Some of Krakow’s claims for being considered a literary capital were that the first Polish language books were published there in the 16th century, and that it was the first Polish city to hold scriptoriums, libraries and printing houses.

As book lover, in Poland at the end of the tourist season, I was disappointed not to be able to take one of the monthly, guided literary walks. It was even more disappointing that despite two emails to the literary and tourism websites I received no response to my request to hire a guide for an individual tour of the literary hotspots. It’s very easy to overpromise and under deliver. To add to the difficulty the tourism office in the city square did not have the brochure-map either – they sent me to another office where I was given their last English one.
With sixty-one points of interest detailed on the map, they cover historical sites; literary addresses, libraries and bookstores, literary cafes, literature in public places and, Nowa Huta, a 1949-built city for the workers. Until this year, this area was home to the annual Krakow Book Fair, Poland’s most important meeting of readers and some 500 Polish publishers. Portrayed as an ideal city in Stalin-era literature, it has been the setting for many poems and human interest stories.
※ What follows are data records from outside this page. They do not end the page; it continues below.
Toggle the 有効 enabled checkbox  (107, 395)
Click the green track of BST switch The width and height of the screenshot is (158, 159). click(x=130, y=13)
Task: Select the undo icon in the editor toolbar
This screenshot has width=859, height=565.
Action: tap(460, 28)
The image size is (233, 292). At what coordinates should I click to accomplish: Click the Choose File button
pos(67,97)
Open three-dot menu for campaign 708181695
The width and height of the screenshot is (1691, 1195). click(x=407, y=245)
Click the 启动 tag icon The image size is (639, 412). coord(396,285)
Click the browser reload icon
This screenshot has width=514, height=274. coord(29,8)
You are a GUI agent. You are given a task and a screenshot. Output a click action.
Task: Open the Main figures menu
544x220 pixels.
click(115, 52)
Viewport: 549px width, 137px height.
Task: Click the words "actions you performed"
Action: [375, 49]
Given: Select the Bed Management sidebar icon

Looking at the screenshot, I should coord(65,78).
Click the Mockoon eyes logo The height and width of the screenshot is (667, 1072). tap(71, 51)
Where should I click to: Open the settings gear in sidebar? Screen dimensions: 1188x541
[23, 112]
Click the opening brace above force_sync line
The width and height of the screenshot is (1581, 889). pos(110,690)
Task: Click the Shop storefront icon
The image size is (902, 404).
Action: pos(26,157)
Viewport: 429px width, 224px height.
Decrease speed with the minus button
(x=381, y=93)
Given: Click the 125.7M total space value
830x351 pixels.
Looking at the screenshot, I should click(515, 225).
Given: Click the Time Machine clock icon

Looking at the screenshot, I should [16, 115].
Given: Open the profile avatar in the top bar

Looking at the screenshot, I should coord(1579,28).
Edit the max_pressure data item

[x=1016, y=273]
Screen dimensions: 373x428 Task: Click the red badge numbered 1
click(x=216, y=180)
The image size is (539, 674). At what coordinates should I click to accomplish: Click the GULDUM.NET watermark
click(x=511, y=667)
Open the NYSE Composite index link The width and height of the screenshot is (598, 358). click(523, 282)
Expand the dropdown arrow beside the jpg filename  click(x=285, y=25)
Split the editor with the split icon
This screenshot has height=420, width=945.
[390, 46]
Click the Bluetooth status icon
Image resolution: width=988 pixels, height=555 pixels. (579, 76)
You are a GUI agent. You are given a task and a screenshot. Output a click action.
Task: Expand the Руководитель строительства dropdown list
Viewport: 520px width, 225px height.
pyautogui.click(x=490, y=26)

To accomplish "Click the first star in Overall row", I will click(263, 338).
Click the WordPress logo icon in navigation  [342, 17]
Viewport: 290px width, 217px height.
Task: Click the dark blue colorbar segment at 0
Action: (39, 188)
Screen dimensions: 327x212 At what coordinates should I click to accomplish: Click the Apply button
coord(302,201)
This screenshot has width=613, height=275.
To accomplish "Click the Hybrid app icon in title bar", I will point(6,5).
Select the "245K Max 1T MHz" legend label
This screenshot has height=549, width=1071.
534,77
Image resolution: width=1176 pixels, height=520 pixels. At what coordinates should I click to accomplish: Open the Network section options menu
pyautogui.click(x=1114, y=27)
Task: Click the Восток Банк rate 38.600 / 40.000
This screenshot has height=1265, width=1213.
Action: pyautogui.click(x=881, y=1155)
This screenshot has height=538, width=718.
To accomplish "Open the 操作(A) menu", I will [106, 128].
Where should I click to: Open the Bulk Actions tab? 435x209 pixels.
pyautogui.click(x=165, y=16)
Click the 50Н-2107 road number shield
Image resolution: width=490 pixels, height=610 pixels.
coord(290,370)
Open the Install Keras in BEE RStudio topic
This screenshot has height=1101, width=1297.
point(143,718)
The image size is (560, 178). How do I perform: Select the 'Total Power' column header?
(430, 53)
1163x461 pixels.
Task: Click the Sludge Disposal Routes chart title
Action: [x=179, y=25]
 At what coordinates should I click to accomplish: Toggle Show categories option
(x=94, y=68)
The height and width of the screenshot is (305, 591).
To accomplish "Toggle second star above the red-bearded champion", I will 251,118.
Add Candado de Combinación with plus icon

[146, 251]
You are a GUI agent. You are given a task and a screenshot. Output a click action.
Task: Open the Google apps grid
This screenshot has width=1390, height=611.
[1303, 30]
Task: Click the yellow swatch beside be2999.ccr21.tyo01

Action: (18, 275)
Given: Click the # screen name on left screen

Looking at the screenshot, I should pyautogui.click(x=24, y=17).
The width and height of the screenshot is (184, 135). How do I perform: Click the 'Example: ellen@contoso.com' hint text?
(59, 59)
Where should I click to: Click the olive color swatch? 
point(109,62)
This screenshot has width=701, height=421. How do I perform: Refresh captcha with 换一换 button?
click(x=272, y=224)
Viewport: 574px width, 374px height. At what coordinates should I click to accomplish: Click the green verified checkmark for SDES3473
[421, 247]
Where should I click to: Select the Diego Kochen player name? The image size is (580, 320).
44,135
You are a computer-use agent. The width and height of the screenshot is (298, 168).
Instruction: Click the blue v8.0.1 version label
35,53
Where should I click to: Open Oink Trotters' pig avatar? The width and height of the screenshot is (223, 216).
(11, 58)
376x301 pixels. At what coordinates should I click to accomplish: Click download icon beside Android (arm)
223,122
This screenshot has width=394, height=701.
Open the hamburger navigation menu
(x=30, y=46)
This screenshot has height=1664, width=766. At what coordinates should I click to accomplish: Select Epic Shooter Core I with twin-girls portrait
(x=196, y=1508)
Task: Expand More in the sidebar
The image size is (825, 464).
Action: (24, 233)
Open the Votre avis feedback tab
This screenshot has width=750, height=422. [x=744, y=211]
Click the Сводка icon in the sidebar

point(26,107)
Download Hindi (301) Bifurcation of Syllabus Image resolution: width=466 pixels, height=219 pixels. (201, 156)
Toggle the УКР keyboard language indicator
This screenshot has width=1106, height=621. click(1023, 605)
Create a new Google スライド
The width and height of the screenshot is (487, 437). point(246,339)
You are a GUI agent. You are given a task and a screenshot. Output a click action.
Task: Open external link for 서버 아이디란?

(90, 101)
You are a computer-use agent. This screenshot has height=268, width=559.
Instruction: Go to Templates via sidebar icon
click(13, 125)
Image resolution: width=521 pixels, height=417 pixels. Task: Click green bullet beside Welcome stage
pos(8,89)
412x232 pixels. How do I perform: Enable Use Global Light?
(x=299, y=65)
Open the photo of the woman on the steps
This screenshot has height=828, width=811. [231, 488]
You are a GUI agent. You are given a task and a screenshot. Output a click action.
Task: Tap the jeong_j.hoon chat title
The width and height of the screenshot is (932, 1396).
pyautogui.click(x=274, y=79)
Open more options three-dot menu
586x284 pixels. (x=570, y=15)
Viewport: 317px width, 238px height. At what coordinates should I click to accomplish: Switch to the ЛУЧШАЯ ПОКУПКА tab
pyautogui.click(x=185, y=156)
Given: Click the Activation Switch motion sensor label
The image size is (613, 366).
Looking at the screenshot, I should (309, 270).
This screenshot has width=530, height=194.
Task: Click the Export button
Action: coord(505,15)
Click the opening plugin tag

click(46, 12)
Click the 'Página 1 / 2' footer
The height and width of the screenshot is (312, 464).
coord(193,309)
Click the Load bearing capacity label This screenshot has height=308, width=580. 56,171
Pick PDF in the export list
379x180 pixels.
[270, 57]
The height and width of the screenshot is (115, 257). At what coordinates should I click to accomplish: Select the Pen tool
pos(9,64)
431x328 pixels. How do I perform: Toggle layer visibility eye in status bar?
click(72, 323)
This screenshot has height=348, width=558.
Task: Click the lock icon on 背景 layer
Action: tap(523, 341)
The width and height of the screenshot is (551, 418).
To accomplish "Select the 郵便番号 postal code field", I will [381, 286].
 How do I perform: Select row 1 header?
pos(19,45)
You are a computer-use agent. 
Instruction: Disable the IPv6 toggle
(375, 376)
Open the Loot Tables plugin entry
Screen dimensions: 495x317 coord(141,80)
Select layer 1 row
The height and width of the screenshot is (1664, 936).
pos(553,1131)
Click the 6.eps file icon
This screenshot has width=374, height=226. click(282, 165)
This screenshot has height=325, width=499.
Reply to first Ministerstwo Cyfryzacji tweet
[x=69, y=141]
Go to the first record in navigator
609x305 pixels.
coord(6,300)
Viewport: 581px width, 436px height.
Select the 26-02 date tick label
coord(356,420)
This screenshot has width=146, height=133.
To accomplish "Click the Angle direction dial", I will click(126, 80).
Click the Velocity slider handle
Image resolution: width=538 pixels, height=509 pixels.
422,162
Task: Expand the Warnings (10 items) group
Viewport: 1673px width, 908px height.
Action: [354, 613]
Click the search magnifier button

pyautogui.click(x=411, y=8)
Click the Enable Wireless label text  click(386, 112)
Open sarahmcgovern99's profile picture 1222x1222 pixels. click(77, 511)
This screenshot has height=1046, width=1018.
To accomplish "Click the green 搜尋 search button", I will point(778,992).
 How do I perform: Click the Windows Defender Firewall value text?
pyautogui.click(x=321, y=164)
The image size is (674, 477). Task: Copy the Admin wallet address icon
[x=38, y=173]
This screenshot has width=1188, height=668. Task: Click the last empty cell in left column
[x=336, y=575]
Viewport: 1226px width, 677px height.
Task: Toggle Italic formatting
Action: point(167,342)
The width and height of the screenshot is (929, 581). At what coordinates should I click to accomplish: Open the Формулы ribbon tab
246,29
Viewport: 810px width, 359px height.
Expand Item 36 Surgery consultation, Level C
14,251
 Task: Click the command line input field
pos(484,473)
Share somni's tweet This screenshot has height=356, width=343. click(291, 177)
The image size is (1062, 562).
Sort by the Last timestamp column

Alongside the book fair, the Conrad Festival takes place – a prestigious literary event, it’s considered one of the most noteworthy occasions in this part of Europe and has attracted crowds of readers for many years.

Outside the old city wall, the moat has been filled in, providing a ring of green – Planty Park. As well as monuments to writers and other artists, it is also home to dozens of benches honouring writers with connections to the city. One easily recognised was Thomas Keneally, author of Schindler’s Ark, the 1982 Booker Prize-winning novel which was later adapted to film for Steven Spielberg’s Schindler’s List. QR barcodes on all seats, helpfully link the visitor to virtual collections of text and recordings of the specific author. Of course Oskar Schindler’s Enamel Factory is on the self-guided walk too.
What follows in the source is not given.